This Colloquium aims to reflect on the transformations of rural systems in light of the paradigm of mobility that defines the contemporary era. Once considered static and subordinate, rural spaces are now gaining new vitality, positioned at the center of multiple local and global flows. Even as globalization and urbanization advance, rural systems emerge as potential incubators of territorial innovation. These dynamics generate opportunities, challenges, and conflicts that reshape social and ecological systems, making mobility a key lens through which to understand current rural transformations.
Sub-themes
Rural-Urban Mobilities
The first sub-theme, focuses on the reconfiguration of relationships between urban and rural spaces, which are less and less clearly distinct or distinguishable from each other, as they are increasingly subject to multidirectional and overlapped movements, unfolding over different timeframes, from everyday life to permanent migration to and from rural areas
Climate Mobilities
The second sub-theme will invite contributions addressing ecological and environmental aspects that generate internal and international mobility processes, particularly concerning rural systems.
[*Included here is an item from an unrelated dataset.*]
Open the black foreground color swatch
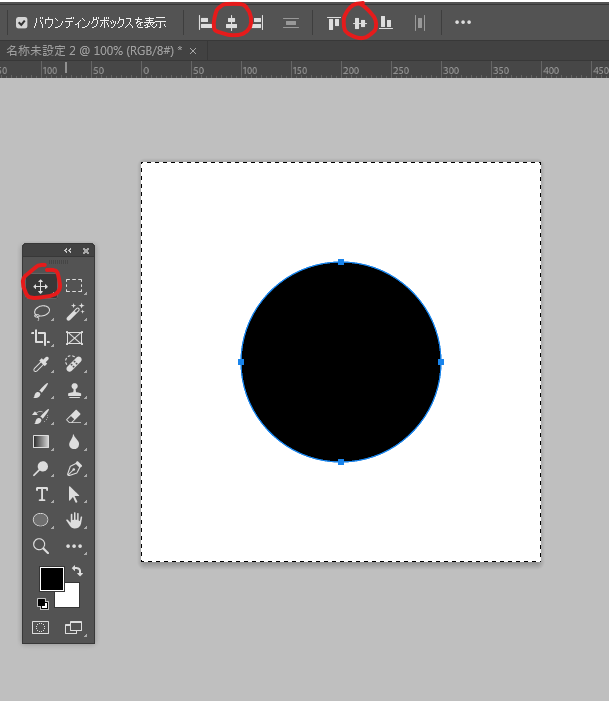The height and width of the screenshot is (701, 609). [x=50, y=579]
This theme involves how changing climate conditions create crises and opportunities that derive from global warming and related dynamics, as well as the way in which environmental actors (animals, plants, habitats, etc.) change in space and time due to human-induced or natural processes.
Economic Mobilities
The third sub-theme, provides space for contributions focusing on the economic aspects connected to rural systems, which may lead either to the marginalization of the local scale or to the activation of interests by major global actors.
Conflict Mobilities
The fourth sub-theme, focuses on forms of mobility related to rural systems that stem from political, military, economic, and social conflicts, which in turn generate various migratory flows.
Socio-Cultural Mobilities
The fifth sub-theme, welcomes contributions focusing more generally on the various forms that mobility can take within different systems in different regions of the world. The concept of mobility entails a transformation within or of space, and may also refer to a change over time; therefore, we also welcome proposals that address the diachronic dimension of mobility in the phenomena under consideration.